### Records for the exercise
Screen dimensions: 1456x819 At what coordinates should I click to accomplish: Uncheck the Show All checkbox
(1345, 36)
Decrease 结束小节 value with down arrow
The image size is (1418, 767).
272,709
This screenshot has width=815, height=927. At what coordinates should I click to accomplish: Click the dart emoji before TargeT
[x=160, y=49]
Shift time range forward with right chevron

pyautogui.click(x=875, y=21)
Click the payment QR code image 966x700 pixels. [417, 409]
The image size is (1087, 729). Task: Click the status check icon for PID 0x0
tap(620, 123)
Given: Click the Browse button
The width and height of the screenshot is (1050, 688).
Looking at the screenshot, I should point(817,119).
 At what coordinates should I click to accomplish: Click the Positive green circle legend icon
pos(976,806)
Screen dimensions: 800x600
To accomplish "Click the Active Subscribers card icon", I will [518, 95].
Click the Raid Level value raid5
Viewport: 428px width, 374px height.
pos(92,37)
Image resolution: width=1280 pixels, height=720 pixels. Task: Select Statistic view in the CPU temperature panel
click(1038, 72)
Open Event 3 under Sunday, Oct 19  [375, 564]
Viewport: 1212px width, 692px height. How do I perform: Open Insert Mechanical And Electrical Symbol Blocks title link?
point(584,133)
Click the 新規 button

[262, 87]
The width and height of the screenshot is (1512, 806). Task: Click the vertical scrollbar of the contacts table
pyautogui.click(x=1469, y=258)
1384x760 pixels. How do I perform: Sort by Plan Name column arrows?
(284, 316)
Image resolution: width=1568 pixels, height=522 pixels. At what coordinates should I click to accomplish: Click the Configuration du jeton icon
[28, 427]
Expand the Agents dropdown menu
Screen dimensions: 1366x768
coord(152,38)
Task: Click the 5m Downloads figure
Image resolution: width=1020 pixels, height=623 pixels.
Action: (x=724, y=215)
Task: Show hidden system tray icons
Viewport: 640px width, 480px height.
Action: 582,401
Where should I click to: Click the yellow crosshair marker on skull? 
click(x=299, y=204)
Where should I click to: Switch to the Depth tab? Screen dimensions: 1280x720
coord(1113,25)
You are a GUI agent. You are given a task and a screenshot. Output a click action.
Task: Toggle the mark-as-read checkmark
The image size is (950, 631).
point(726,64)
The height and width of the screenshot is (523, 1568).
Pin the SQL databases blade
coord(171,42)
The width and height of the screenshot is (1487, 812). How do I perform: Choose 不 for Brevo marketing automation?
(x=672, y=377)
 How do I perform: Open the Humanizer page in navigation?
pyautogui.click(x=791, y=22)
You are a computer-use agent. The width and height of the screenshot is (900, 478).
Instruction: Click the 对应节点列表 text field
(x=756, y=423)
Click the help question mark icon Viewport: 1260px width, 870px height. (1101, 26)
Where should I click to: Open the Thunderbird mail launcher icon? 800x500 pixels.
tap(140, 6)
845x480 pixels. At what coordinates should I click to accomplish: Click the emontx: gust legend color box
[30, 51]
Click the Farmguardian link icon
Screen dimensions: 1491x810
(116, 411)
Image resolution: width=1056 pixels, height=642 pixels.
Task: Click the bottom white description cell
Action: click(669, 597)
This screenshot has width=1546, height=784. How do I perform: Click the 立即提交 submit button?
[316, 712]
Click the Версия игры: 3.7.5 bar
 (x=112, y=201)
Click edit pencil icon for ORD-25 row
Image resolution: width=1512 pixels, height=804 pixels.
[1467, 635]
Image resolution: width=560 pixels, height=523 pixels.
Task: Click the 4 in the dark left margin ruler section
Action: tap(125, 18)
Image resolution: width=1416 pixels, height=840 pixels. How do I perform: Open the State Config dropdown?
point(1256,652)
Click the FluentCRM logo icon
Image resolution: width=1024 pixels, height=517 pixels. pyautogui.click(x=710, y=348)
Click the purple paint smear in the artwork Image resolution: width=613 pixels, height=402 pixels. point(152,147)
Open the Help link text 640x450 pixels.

### What you will do
Report every line of the data that contains the string "point". Case counts.

### Reply
Looking at the screenshot, I should point(817,119).
point(584,133)
point(726,64)
point(1256,652)
Click the purple paint smear in the artwork Image resolution: width=613 pixels, height=402 pixels. point(152,147)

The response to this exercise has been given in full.